The lesson here is that you have more fun if you don’t set out to meet your soul mate in a bar. Keep expectations low, because in a bar it’s all about the game. Do you really think you’ll meet your ideal mate randomly at a bar? I am pretty certain that I won’t, since the very few guys who approach me are the really aggressive, pushy ones who I wouldn’t seek out on my own, and with whom I’m not really compatible. I figure that if it’s my soul mate, he’ll forgive me for not wanting to give my real name to a stranger in a bar and will accept and grow to love my real name–so long as I tell him the truth prior to our first date! As for me approaching men, I can’t recall a time when I’ve done that; that’s mainly due to my shyness and partly due to the fact that I’m still a little old-fashioned when it comes to dating.
But all is not lost. First of all, bars are great places in which to practice flirting. No, I did not say “bars are perfect places in which to try out your best cheesy one-liners”-there is a difference! Flirting is best when it comes naturally, but perfecting your own personal flirting style is an art that only gets better if you practice it. Second, there is the very real possibility that you will meet an intriguing, attractive new friend of a friend/acquaintance at a bar. This person is pretty much pre-approved as being a quality individual since your friend is friends with him/her, and there is a good chance that you will have more in common than just the one friend.
Don’t forget to keep in mind that, aside from these few positive scenarios, the bar scene is a meat market largely populated by drunk, lecherous men and women who, like me, are more amused by giving a fake name and/or fake phone number than bringing themselves to utter the words “I’m not interested.”

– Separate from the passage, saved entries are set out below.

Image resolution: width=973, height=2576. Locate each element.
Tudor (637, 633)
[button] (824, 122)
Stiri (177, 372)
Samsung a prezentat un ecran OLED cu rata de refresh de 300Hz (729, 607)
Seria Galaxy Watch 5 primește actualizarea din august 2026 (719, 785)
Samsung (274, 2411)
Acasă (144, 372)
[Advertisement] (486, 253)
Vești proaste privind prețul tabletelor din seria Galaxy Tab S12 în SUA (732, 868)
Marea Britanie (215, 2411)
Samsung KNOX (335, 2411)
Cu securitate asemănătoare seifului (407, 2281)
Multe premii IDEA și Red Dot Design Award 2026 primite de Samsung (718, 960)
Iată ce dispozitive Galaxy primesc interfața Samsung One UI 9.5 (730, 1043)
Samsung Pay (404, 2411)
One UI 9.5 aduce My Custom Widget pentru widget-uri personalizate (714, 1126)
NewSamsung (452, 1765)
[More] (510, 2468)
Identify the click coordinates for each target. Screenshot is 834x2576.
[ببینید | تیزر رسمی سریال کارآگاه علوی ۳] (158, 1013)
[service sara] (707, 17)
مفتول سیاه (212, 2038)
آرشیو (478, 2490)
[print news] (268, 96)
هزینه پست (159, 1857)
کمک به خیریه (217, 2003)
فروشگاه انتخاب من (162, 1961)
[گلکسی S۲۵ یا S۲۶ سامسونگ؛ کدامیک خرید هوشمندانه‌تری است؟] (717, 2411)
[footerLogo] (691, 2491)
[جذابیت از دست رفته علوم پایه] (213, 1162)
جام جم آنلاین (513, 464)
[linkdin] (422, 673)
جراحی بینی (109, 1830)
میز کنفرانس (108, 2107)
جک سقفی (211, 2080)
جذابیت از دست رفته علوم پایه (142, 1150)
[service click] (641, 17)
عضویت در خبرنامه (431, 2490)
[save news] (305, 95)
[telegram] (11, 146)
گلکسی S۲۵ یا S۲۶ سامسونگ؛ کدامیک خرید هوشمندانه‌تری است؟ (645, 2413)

In our defense, telling the simple truth has often backfired, thus prompting women to use these tricks. For example, I’ve found that for the countless time that I’ve looked someone right in the eye and said “Sorry, I have a boyfriend,” it’s not seen as a valid excuse by the average hopeful suitor in a bar. Guys will respond by spending the next 10 minutes trying to convince you that you’re unhappy in your relationship, your boyfriend is inferior to them, that going on just one date with them is better than being single and alone, etc. Given this reality, it’s no wonder that I opt for becoming “Bambi” instead….plus it’s more fun!